There are a number of studies that show an increased incidence of cancer in people who work in aluminum foundries (American Journal of Industrial Medicine [2000 Feb;37()2:175-8], Lancet [1984 Apr 28;1(8383):947-50], American Journal of Industrial Medicine [32:467–477, 1997]and others). For the most part, these studies focused on exposure to polycyclic aromatic hydrocarbons in these workers.

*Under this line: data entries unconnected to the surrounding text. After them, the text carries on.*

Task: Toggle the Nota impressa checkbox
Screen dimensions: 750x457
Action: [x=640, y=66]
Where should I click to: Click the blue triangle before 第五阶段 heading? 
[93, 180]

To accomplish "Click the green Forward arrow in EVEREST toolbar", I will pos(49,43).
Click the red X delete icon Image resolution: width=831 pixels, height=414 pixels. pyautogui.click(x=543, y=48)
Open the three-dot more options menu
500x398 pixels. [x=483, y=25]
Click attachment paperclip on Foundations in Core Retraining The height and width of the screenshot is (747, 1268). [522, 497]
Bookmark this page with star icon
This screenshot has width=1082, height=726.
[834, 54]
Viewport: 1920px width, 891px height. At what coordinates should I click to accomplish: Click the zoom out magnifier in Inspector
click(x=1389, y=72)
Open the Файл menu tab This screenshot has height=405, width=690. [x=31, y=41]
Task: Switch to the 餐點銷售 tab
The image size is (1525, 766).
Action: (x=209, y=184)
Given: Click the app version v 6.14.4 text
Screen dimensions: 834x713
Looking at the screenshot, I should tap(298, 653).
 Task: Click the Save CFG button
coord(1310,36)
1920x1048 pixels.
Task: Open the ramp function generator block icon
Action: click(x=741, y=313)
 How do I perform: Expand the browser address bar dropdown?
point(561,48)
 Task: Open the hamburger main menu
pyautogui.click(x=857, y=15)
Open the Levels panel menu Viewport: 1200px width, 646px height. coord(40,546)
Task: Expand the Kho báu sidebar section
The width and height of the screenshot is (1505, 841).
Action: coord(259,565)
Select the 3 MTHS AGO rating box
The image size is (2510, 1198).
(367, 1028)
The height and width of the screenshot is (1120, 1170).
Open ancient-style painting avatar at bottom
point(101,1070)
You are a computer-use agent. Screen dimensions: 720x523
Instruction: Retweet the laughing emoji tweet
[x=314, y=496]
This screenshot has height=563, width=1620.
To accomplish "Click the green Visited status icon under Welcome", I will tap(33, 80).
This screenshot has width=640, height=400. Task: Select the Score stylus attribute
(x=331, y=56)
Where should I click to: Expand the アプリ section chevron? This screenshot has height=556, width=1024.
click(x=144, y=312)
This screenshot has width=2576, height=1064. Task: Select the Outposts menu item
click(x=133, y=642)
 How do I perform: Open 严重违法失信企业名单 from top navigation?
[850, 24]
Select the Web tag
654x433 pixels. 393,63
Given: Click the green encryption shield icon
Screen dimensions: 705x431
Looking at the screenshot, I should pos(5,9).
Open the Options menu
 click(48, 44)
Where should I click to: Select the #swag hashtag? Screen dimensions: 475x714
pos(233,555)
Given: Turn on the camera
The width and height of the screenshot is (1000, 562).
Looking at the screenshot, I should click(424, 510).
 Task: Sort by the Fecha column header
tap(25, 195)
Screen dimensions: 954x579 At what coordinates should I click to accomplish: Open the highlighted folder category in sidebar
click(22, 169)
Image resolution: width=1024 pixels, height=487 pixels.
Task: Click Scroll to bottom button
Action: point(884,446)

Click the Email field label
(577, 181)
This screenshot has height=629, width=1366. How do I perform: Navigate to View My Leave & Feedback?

Aluminum is found in many deodorants, table salt, antacids and even vaccines. Interestingly, high levels of it are often found in the breast tissue of breast cancer patients. In a review of the literature, appearing in the Journal of Inorganic Biochemistry (2013 Nov;128:257-61), the authors state, “Aluminum has now been measured in a range of human breast structures at higher levels than in blood serum and experimental evidence suggests that the tissue concentrations measured have the potential to adversely influence breast epithelial cells including generation of genomic instability, induction of anchorage-independent proliferation and interference in estrogen action. The presence of aluminum in the human breast may also alter the breast microenvironment causing disruption to iron metabolism, oxidative damage to cellular components, inflammatory responses and alterations to the motility of cells.”

In the Polish Journal of Pathology (2011 Dec;62(4):257-61), researchers found that the concentration of aluminum and cadmium in normal breast tissue was significantly lower than that found in those with breast cancer. The researchers concluded that there may be a possible relationship between those metals and breast cancer.